Parameter Estimation Toolkit

The toolkit contains Matlab code that I've written to test various parameter estimation schemes. It really is code cut out of the directories that I'm working in, so you can't really take anything for granted. It also uses function handles and things like that which can make it a little difficult to read some of the files. The advantage of this, however is that it is easy to add new estimation methods, and problems, to the system. The original version of this stuff came from Darren Gawley.

The code itself (version 2) is here, but I'll try to give you a bit of an idea how it works so you can see what's going on.
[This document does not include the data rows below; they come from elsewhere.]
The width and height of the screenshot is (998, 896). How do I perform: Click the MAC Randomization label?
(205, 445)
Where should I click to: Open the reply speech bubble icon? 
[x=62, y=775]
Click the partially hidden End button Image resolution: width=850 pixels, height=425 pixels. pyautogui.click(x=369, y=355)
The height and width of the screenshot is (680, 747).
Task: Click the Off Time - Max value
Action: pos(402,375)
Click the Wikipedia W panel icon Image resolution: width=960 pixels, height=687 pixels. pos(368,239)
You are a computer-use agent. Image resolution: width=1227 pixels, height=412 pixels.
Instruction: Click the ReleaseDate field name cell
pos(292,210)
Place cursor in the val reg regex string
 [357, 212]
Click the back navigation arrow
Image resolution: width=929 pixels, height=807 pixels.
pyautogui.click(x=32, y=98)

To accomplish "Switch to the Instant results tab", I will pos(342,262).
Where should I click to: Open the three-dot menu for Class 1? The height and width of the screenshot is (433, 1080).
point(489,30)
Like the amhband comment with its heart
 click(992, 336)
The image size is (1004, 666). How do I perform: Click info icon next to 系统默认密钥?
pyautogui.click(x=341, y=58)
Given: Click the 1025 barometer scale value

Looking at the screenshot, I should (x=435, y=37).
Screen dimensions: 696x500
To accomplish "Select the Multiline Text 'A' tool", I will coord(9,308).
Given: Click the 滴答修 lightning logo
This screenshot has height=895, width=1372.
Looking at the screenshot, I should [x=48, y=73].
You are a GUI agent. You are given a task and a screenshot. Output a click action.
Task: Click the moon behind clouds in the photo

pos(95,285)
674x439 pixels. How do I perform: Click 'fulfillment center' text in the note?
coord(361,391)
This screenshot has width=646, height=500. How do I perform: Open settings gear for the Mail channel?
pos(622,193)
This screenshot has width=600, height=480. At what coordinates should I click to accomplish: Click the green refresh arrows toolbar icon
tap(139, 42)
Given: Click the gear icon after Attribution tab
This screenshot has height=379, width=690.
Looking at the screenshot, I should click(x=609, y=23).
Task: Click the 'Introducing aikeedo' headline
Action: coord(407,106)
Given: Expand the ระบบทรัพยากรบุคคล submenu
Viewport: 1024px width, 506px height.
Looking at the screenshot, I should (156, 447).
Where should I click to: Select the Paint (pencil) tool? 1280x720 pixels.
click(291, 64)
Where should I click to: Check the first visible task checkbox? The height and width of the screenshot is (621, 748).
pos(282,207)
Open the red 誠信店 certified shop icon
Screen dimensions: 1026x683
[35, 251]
The main files that run the various tests are in the Scripts directory, and an ordinary example would be AntsFNSTestScript.m. What it does is generate some data with noise, run the estimators over the data, collect the results, and saves the results. The important parts of this process are thus

  1. The data generation code. You need to add code to generate data for every new problem you want to use the package on. I've included the code to generate image points over a sequence, but this bit really needs work at the moment. It's a bit more complicated than it needs to be and the code to calculate the area which is visible to both cameras has a couple of holes in it. It still works reasonably thought and I am working on improving it.
  2. The estimators. Each estimator is a function which takes a carrier, some data and possibly a factor matrix and a few other parameters and computes an estimate. The idea is to make this as problem independent as possible. The problem dependent information is all stored in the carriers. Some estimation processes can actually be used on multiple estimation techniques. The main example of this is repeatedly finding the eigenvector corresponding to the smallest eigen value. In order not to have the same code duplicated we thus have Factor Matrices too. There are a number of estimators which don't use factor matrices of course.
    • Factor matrices. The matrix X in FNS is a factor matrix, but then so is Z in CFNS and the algebraic least squares matrix M = sum(u_i^T * u_i). A factor matrix file thus takes the data and an estimate of the parameters and constructs a matrix which we repeatedly find the null space of in FNS.m
    • Carriers are the means by which estimators and factor matrices access the data. The carrier for the fundamental matrix estimation problem for instance packs a pair of corresponding points x into a 9 element carrier vector u(x). All of the estimators access the data through the carriers. This means that regardless of the problem you can write an estimator that asks for u, or its derivative, or whatever. Unfortunately this means that a carrier actually winds up being just a function that determines what other functions need to be called on the basis of the input. This isn't the fastest way to do things, but it is very flexible and really helps you re-use your code.
  3. Error measures. An error measure can take a number of parameters, one of which might be a carrier. The error measure that calculates the approximated maximum likelihood error for instance takes a carrier so it can generate u(x) and its derivative.

The estimators and such are also written so as to be as modular as possible, so if you want to calculate the algebraic least squares estimate you would write

als(@FMatCarrier,imagePoints,@alsFactorMatrix)

but to do Hartley style normalisation on the data first, and correct the estimate afterwards you'd just wrap in in the normaliser

normEst({@als,@FMatCarrier,ND,@alsFactorMatrix},imagePoints,@HartleyNormaliseFData)

The @ symbols indicate that what you're actually passing as a parameter is a pointer to the named function, so what this second line actually means is that there's an estimator called normEst which takes a cell array of parameters, some image points, and a normalisation routine. What it does is Normalise the data, then apply the method who's function handle is the first element of the cell array. The parameters that are passed to the method are those indicated by the rest of the cell array, except the the normalised data is passed in place of the 'ND' flag. The estimate, once calculated, is then adjusted to undo the normalisation transformation, and passed back. This means that you can run any estimator you want on normalised data just by wrapping it in normEst. The advantages of this as a way of organising the code are huge.

The file AntsFNSTestScript.m actually stores these commands in an array, and prints out a results file which includes the names. This means that later you can go back to the results file and see pretty much exactly what each of the methods is.

The best way to get things going is to run the script AntsFNSTestScript.m. You may get error messages depending on whether you've got the optimisation toolkit and that sort of thing, but it should work for you.

Let me know if it doesn't.

I'm releasing this code for research purposes. If you use the code I would appreciate it if you let me know how it works for you and if you cite the fact that you've used it in any papers that arise. This code is not intended to be used for commercial purposes of any sort without my express permission. (Sorry about that, but you know how these things go).